● **DATA SHOWN**:
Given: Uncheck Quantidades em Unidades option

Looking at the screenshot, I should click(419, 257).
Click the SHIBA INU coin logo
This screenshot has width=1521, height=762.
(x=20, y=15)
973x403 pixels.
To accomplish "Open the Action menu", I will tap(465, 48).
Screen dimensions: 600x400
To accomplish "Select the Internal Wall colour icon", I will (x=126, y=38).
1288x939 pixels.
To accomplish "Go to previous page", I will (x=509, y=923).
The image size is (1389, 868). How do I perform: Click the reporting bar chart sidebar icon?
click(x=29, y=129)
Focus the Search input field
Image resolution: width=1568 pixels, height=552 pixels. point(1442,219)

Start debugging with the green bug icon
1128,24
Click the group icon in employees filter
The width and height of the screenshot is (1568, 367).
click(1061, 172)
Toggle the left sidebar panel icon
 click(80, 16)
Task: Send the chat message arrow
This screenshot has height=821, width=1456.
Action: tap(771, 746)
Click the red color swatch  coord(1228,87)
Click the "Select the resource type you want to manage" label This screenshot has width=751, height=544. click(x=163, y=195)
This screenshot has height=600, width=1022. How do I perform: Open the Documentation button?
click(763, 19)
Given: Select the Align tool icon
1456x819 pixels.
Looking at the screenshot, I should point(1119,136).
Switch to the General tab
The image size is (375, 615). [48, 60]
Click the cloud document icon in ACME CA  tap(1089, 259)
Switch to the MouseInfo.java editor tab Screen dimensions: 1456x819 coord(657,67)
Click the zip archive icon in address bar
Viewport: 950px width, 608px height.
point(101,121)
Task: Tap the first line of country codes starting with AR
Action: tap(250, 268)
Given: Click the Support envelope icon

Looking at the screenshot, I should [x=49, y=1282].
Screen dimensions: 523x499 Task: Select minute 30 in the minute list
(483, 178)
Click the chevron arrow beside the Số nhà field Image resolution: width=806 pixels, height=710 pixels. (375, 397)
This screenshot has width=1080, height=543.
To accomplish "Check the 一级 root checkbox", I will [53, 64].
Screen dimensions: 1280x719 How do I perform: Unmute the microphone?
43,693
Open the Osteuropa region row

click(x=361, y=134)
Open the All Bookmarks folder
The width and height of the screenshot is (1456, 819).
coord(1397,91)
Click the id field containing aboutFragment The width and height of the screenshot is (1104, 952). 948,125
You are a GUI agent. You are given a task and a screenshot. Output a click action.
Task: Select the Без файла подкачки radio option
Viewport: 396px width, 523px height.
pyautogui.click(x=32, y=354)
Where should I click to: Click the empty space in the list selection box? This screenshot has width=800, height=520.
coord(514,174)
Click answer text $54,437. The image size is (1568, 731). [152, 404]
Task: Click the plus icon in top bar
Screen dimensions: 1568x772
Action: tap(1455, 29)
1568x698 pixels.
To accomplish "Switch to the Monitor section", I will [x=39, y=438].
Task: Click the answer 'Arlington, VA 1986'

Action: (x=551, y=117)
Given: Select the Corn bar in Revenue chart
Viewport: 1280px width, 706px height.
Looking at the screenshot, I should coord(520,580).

● **PROBLEM DETAILS**:
Write out all the entries above again, substituting "Display size" for every occurrence of "Screen dimensions" and changing nothing else.

● **OUTPUT OF THE TASK**:
Given: Uncheck Quantidades em Unidades option

Looking at the screenshot, I should click(419, 257).
Click the SHIBA INU coin logo
This screenshot has width=1521, height=762.
(x=20, y=15)
973x403 pixels.
To accomplish "Open the Action menu", I will tap(465, 48).
Display size: 600x400
To accomplish "Select the Internal Wall colour icon", I will (x=126, y=38).
1288x939 pixels.
To accomplish "Go to previous page", I will (x=509, y=923).
The image size is (1389, 868). How do I perform: Click the reporting bar chart sidebar icon?
click(x=29, y=129)
Focus the Search input field
Image resolution: width=1568 pixels, height=552 pixels. point(1442,219)

Start debugging with the green bug icon
1128,24
Click the group icon in employees filter
The width and height of the screenshot is (1568, 367).
click(1061, 172)
Toggle the left sidebar panel icon
 click(80, 16)
Task: Send the chat message arrow
This screenshot has height=821, width=1456.
Action: tap(771, 746)
Click the red color swatch  coord(1228,87)
Click the "Select the resource type you want to manage" label This screenshot has width=751, height=544. click(x=163, y=195)
This screenshot has height=600, width=1022. How do I perform: Open the Documentation button?
click(763, 19)
Given: Select the Align tool icon
1456x819 pixels.
Looking at the screenshot, I should point(1119,136).
Switch to the General tab
The image size is (375, 615). [48, 60]
Click the cloud document icon in ACME CA  tap(1089, 259)
Switch to the MouseInfo.java editor tab Display size: 1456x819 coord(657,67)
Click the zip archive icon in address bar
Viewport: 950px width, 608px height.
point(101,121)
Task: Tap the first line of country codes starting with AR
Action: tap(250, 268)
Given: Click the Support envelope icon

Looking at the screenshot, I should [x=49, y=1282].
Display size: 523x499 Task: Select minute 30 in the minute list
(483, 178)
Click the chevron arrow beside the Số nhà field Image resolution: width=806 pixels, height=710 pixels. (375, 397)
This screenshot has width=1080, height=543.
To accomplish "Check the 一级 root checkbox", I will [53, 64].
Display size: 1280x719 How do I perform: Unmute the microphone?
43,693
Open the Osteuropa region row

click(x=361, y=134)
Open the All Bookmarks folder
The width and height of the screenshot is (1456, 819).
coord(1397,91)
Click the id field containing aboutFragment The width and height of the screenshot is (1104, 952). 948,125
You are a GUI agent. You are given a task and a screenshot. Output a click action.
Task: Select the Без файла подкачки radio option
Viewport: 396px width, 523px height.
pyautogui.click(x=32, y=354)
Where should I click to: Click the empty space in the list selection box? This screenshot has width=800, height=520.
coord(514,174)
Click answer text $54,437. The image size is (1568, 731). [152, 404]
Task: Click the plus icon in top bar
Display size: 1568x772
Action: tap(1455, 29)
1568x698 pixels.
To accomplish "Switch to the Monitor section", I will [x=39, y=438].
Task: Click the answer 'Arlington, VA 1986'

Action: (x=551, y=117)
Given: Select the Corn bar in Revenue chart
Viewport: 1280px width, 706px height.
Looking at the screenshot, I should coord(520,580).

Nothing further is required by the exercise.